Bayreuth Festival commemorates Wagner

Bayreuth Festival commemorates Wagner

FRANKFURT - Agence France-Presse
Bayreuth Festival commemorates Wagner

German artist Ottmar Hoerl poses with a first color pattern on some sculptures of his new installation, consisting of sculptures of German composer Wagner. AFP photo

The Bayreuth Festival, the annual month-long summer music fest dedicated to Richard Wagner (1813-1883), is staging seven operas in the bicentenary year.

 The curtain goes up on the festival’s 102nd edition on July 18 with a revival of a production of “The Flying Dutchman” by German director Jan Philipp Gloger. But the main attraction this year and seen as the highlight of the worldwide Wagner 200 celebrations -- is a brand new production of the composer’s huge four-opera “Ring” cycle by German “bad boy” director Frank Castorf. Following is a list of the operas being performed on Wagner’s fabled “Green Hill” this year between July 25 and August 28.

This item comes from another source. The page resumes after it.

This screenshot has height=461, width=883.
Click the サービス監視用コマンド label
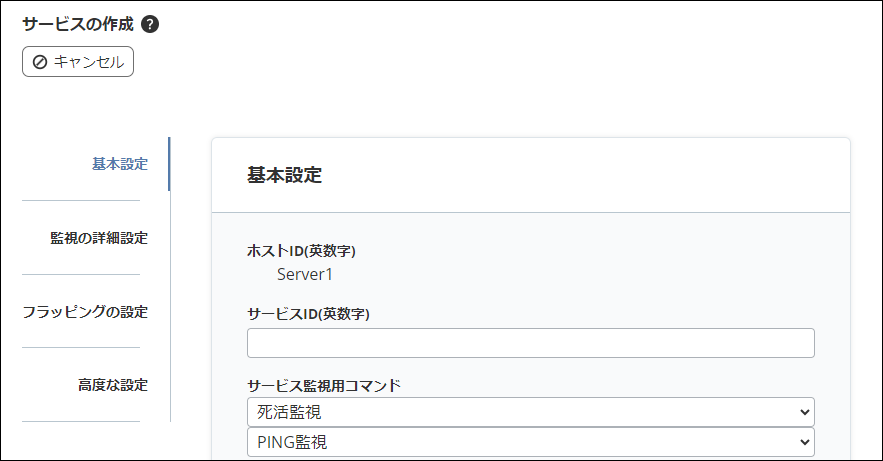(x=323, y=386)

‘The Flying Dutchman’ at the festival

 “The Flying Dutchman” in the first revival since its premiere last year of Jan Philipp Gloger’s disappointingly anodyne reading, with South Korean baritone Samuel Youn in the title role and and German soprano Ricarda Merbeth as Senta. Regarded as Wagner’s first “mature” opera, the “Dutchman” was first performed in Dresden in 1843, but not staged in Bayreuth until 1901. Bayreuth’s unofficial general music director, German maestro Christian Thielemann, is in the pit. For the first time, the opening performance will be broadcast live into selected cinemas.

“The Ring of the Nibelung” in the feverishly anticipated new staging by iconoclastic German theatre director, Frank Castorf. Brought in at the last minute for the Bicentenary Ring after negotiations with German filmmaker Wim Wenders ran aground, the 62-year-old Castorf is a relative novice to opera. And his anarchic, punkish aesthetics are certain to enrage the festival’s ultra-conservative audiences.

The “Ring” comprises four operas, “Rhinegold”, “The Valkyrie”, “Siegfried” and “Twilight of the Gods” and takes 16 hours to perform. It was first staged in its entirety at the first Bayreuth Festival in 1876. Castorf’s production is the 14th complete staging.